In some examples, the results (Output-1, Output-2) of execution through the first accelerator (GPU 0) and the second accelerator (GPU 1) may be subsequently processed without being aggregated in a specific accelerator. For example, the sub-output data (Output-1, Output-2) created through each of the first accelerator (GPU 0) and the second accelerator (GPU 1) may be stored in a memory of a specific accelerator. In this case, the specific accelerator may create final result data based on the sub output data (Output-1, Output-2) stored in its memory. As another example, the sub-output data (Output-1, Output-2) created through each of the first accelerator (GPU 0) and the second accelerator (GPU 1) may be stored in the main memory of the information processing system. In this case, the processor included in the information processing system may create final result data based on the sub output data (Output-1, Output-2) stored in the main memory. As still another example, the first sub-output data (Output-1) created through the first accelerator (GPU 0) may be managed by the first accelerator (GPU 0) without being transmitted to another accelerator or memory, and similarly, the second sub-output data (Output-2) created through the second accelerator (GPU 1) may also be managed by the second accelerator (GPU 1) without being transmitted to another accelerator or memory. In this case, the first sub-output data (Output-1) and the second sub-output data (Output-2) may be continuously maintained in the divided state.
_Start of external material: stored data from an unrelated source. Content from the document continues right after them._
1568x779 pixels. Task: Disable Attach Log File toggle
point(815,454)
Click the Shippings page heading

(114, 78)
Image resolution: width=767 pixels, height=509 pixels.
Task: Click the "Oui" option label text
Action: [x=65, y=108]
Meanwhile, a target accelerator to transmit the plurality of sub call lists 720 and 730 to may be determined based on the position of the accelerator. In order to minimize communication delay during aggregation of the output data, the target accelerator to transmit the plurality of call lists 720 and 730 to may be determined such that the first accelerator (GPU 0) and the second accelerator (GPU 1) receiving the sub call lists 720 and 730 are included in the same node. The node may herein refer to a physically or logically separated computing device (e.g., a server, a user terminal, etc.) If a plurality of accelerators included in the same node are not retrieved, the target accelerators to transmit the plurality of sub call lists 720 and 730 to may be determined such that the first node including the first accelerator (GPU 0) and the second node including the second accelerator (GPU 1) are located adjacent to each other. In this case, the first node may be a neighbor node to the second node.
As described above, a plurality of sub call lists 720 and 730 to parallelly process the original call list 710 may be created. Each of the plurality of sub call lists 720 and 730 is transmitted to a plurality of accelerators (GPU 0 and GPU 1), and each primitive operation included in the plurality of sub call lists 720 and 730 may be executed in parallel. If a plurality of accelerators are used for the parallel processing of data, the calculation speed may be further improved.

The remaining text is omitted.